Article

Factual Summary: Borrower entered into a USD 12,700,000 loan agreement with Lender/Beneficiary for real estate construction. As security for the loan, Applicant, who was a member and manager of Borrower, provided Lender/Beneficiary with a USD 1,600,000 standby letter of credit issued by a bank (Issuer).

The court stated that the standby provided that:

"Issuer would pay the Beneficiary upon the receipt of: (1) the original letter of credit, together with any amendments; (2) a sight draft drawn by Beneficiary on Issuer; and (3) a signed statement by Beneficiary including the following statement 'Beneficiary hereby certifies that [Borrower] is in default under a certain promissory note payable to [Lender/Beneficiary] dated 07/02/07 in the amount of $12,700,000.00 & all renewals, extensions, modifications & substitutions'".

The opinion states that the standby was "renewed" in 2009 and 2010 and "again amended in 2011". The latter amendment changed the applicant to "DHH, LLC" and stated that the expiration date was 31 August 2011.

When Borrower defaulted on the loan, Lender/Beneficiary promised Applicant "that it would enter into good faith negotiations for a settlement of the [loan] if [Applicant] would renew the letter of credit". Relying on Lender/Beneficiary's promise, Applicant caused the standby to be renewed before its expiration. However, Lender/Beneficiary did not take steps to settle the loan as it promised.

When Borrower failed to meet the amount due under the loan agreement, Lender/Beneficiary threatened to draw upon the standby to compensate for the missed payment.
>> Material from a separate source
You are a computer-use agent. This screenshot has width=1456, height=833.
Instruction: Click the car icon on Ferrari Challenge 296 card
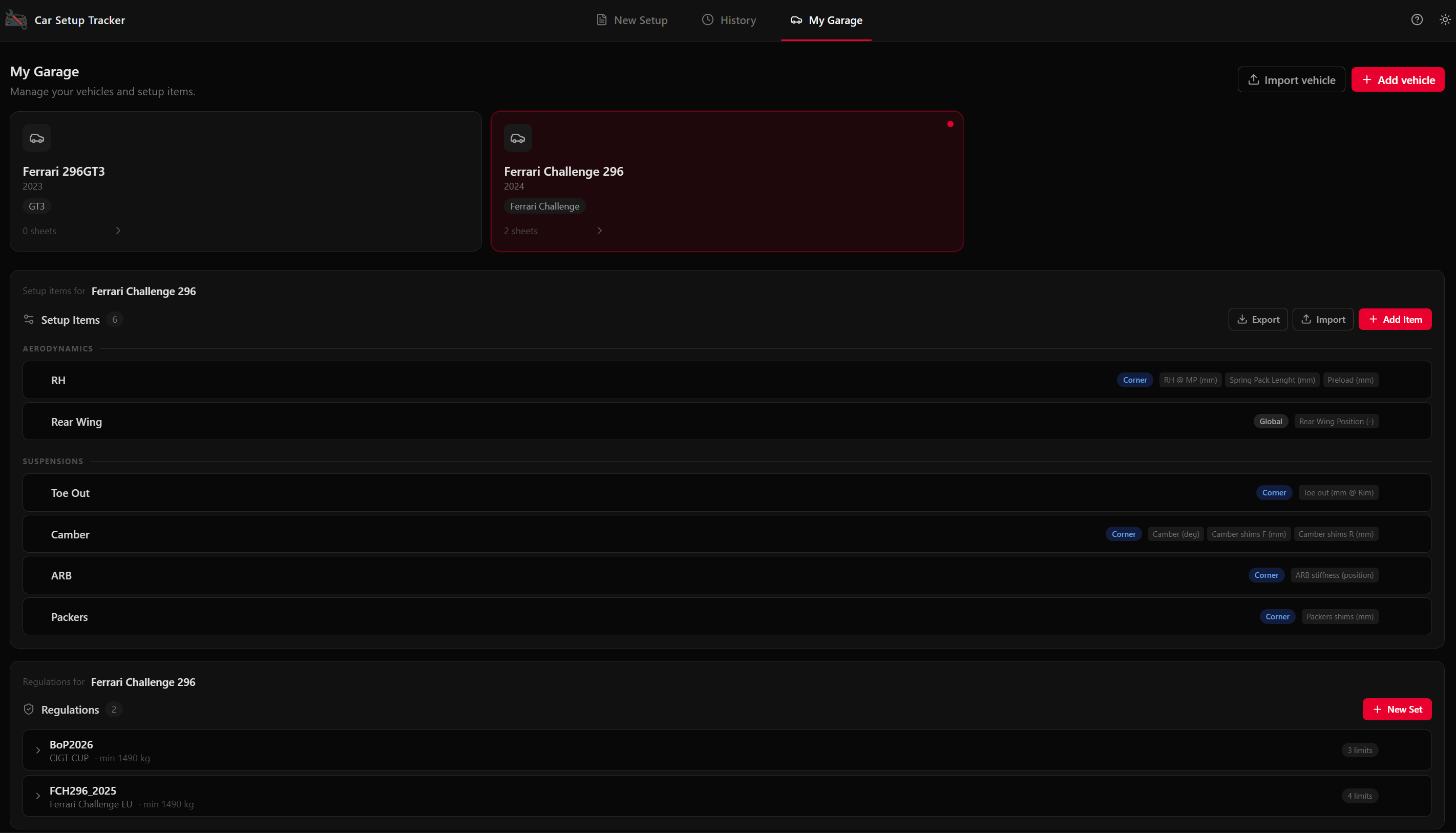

Applicant then sued Beneficiary/Lender to enjoin it from drawing on the standby and for a declaration that the standby was "null, void, and without legal effect". The trial court granted a Temporary Restraining Order enjoining Beneficiary/Lender from drawing on the letter of credit, ruling that it would cause irreparable harm to Applicant. The action was removed from the Illinois state courts to the U.S. federal court and Beneficiary/Lender filed a motion to dismiss which was granted.


Legal Analysis:

1. Promissory Estoppel; Independence: Applicant alleged that Beneficiary/Lender should be estopped from drawing on the standby under the doctrine of promissory estoppel because it fraudulently induced Applicant to obtain an extension. Noting that LCs are independent of the underlying agreements, the Judge concluded that "the letter of credit cannot be challenged based on allegations of a promise to negotiate a settlement of the underlying loan agreement". He rejected the theory of promissory estoppel in such a situation because it would compromise the independent character of an LC and would undermine the "utility" of LCs. Accordingly, the action was dismissed for failure to state a cause of action.

2. Injunction Against Presentation: Applicant had obtained an injunction against presentation under the LCs in the state court. In ruling that there was no cause of action against Beneficiary for breach of contract on a theory of promissory estoppel, the federal Judge on removal also ruled that there was no basis for the injunction, equating an injunction against presentation with an injunction against payment.

Comment(s):

This standby contained a merger or integration clause to the effect that it was a final and exclusive formulation of the Issuer's obligation. According to the Judge, " the letter of credit stated that the Issuer's 'obligation cannot be modified by any reference in this Letter of Credit, or any document to which this Letter of Credit may be related'".